Ministry-Cover Up
Some time in the 1990s, Ministry’s Al Jourgensen promised (or threatened) a country music cover album. We even got a bit of a preview at one of Neil Young’s Bridge School Benefit concerts, when the band did a rather straightforward version of The Grateful Dead’s “Friend Of The Devil.“ Sadly, this rather intriguing record-to-be never surfaced. But now, at the twilight of his career, Jourgensen has recorded a cover album. Unfortunately, there is no country music in sight.
Recorded under the moniker “Ministry And Co-Conspirators” (presumably to stave off a small measure of embarrassment), Cover Up is, hands down, one of the worst covers albums of all time. Worse than those bargain bin “tribute” albums any successful band must suffer through. Worse than the oeuvre of William Shatner. Even worse than Duran Duran’s Thank You.

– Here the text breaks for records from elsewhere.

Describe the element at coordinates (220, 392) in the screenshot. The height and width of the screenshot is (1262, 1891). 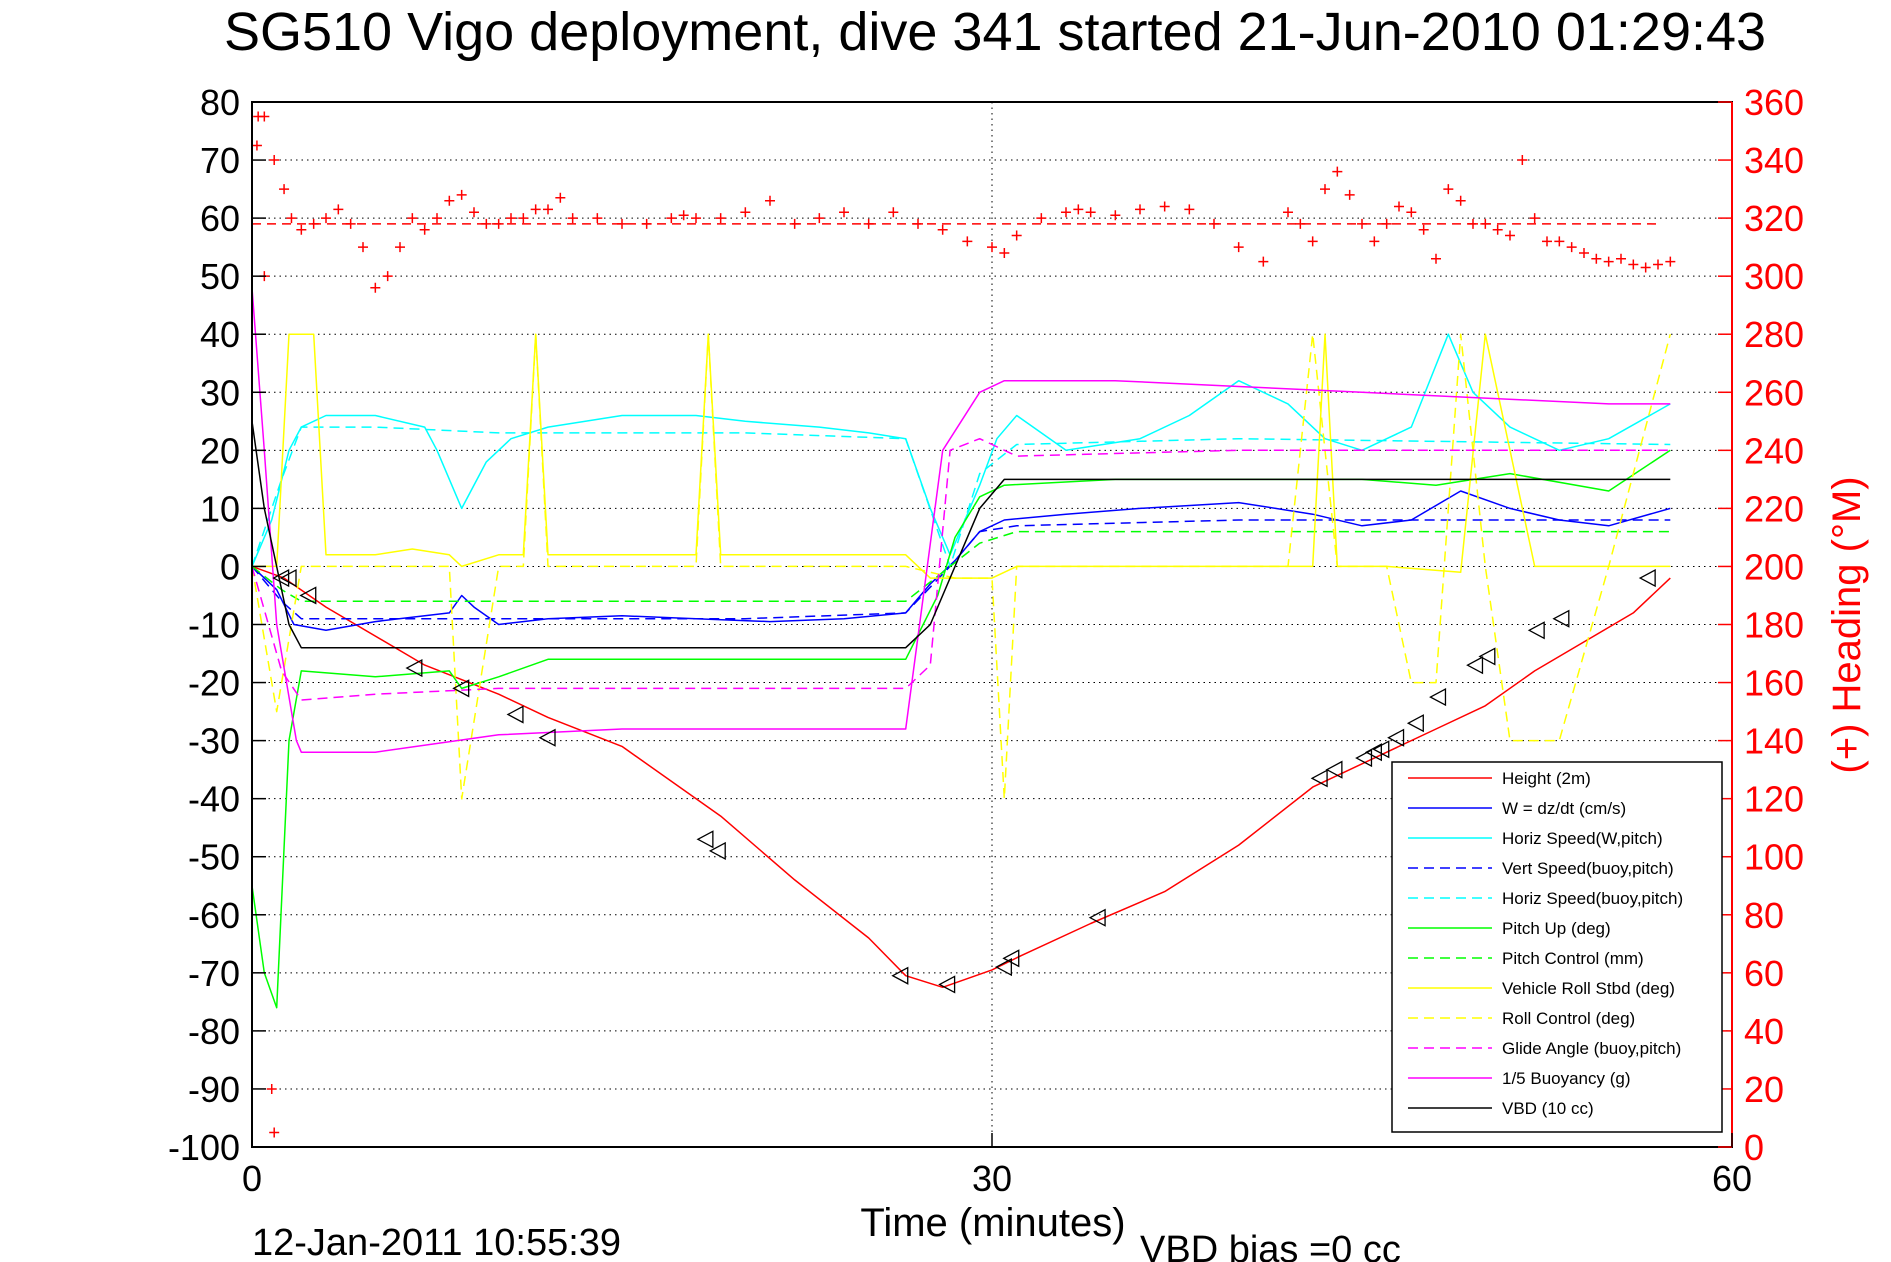
I see `tick-label-left: 30` at that location.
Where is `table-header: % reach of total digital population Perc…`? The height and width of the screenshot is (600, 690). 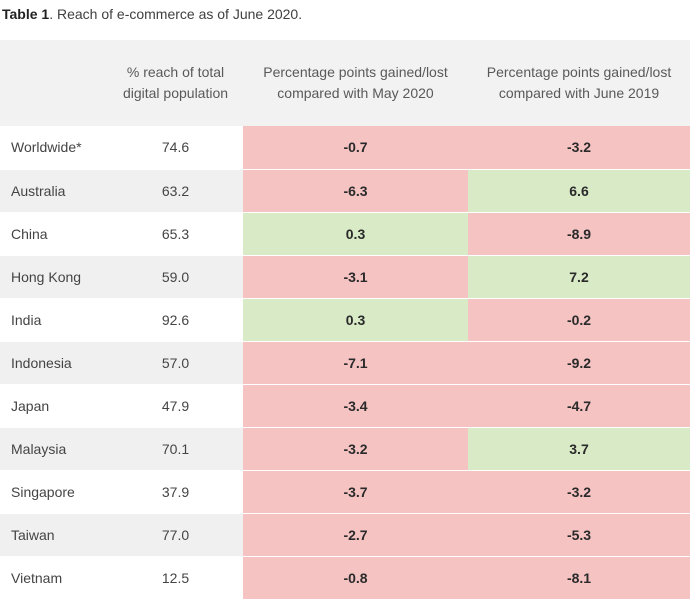
table-header: % reach of total digital population Perc… is located at coordinates (345, 83).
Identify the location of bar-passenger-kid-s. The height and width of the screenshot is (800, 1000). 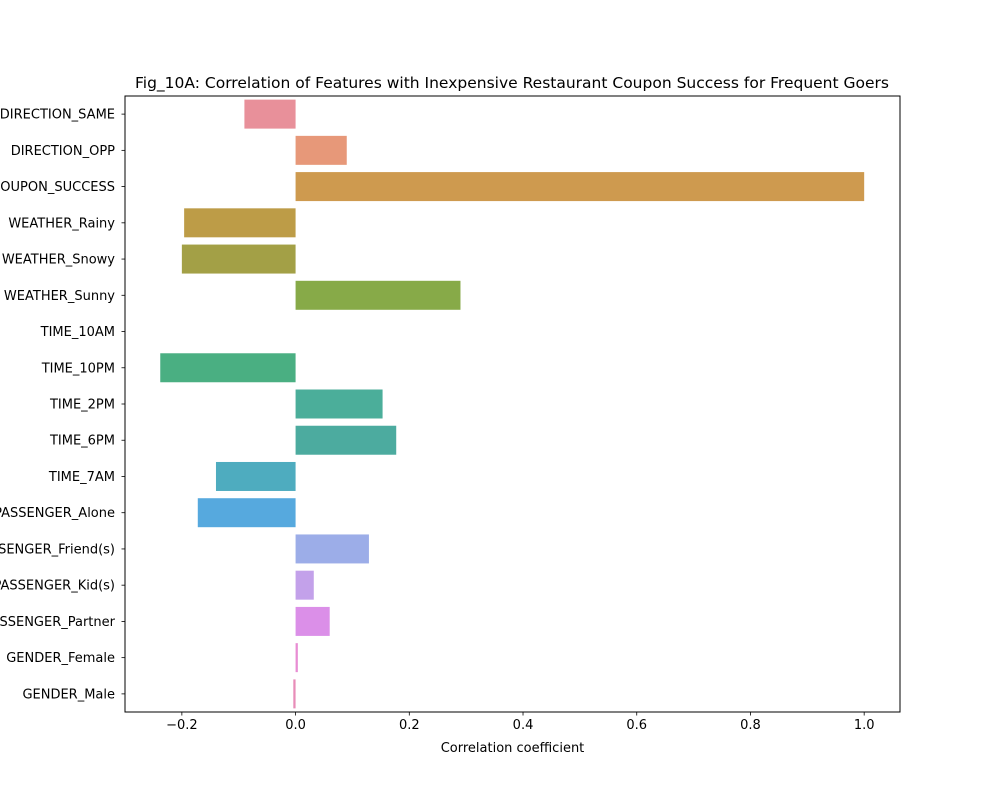
(304, 585).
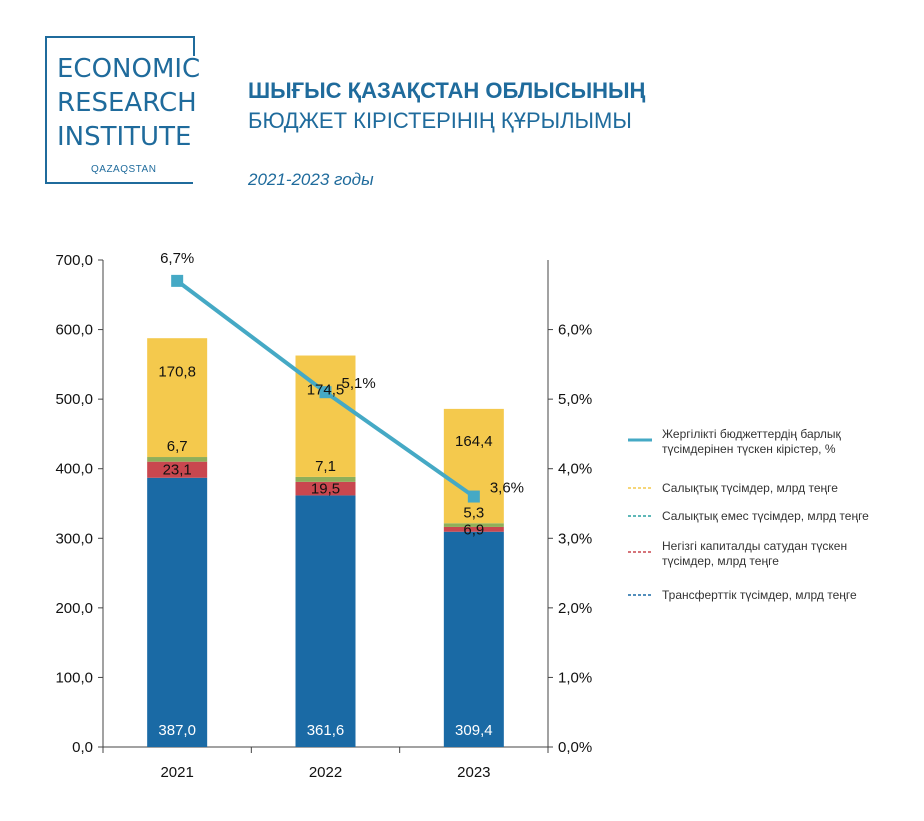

It takes the sheer awfulness of a project like this to point out how good we had it in the years between 1992’s brilliant Psalm 69 and 2007’s miserable The Last Sucker. Could it be that 2006’s Rio Grande Blood wasn’t an album’s worth of George W. Bush rants that were done better on earlier records? Perhaps 1999’s The Dark Side Of The Spoon wasn’t a misfire. Maybe even 1996’s Filth Pig wasn’t so bad. Cover Up lifts that album’s cover of Bob Dylan’s “Lay Lady Lay” in its entirety and is one of the two palatable tracks on the album (the other is also previously released, the Black Sabbath standout and live staple, “Supernaut”).
There’s just nothing too terribly exciting about the idea of present-day Ministry, complete with tinny percussion, electronic drums, and no bottom end (where in the world did you go, Paul Barker?), limply covering classic rock tunes. The Rolling Stones (“Under My Thumb”), Golden Earring (“Radar Love”), and Mountain (“Mississippi Queen”) are all present here, in miserable forms. Even worse, Jourgensen seems to have lost his voice in the last few years. The tracks he sings on lack power, and the guest vocalists (Fear Factory’s Burton C. Bell, Amen’s Casey Chaos) add nothing recording a chainsaw ripping into a oak tree wouldn’t have.
Cover Up is, sadly, supposed to be Ministry’s last album. It shouldn’t be, though. No band with this much of a legacy should go out like this. Cover Up is terrible, plain and simple.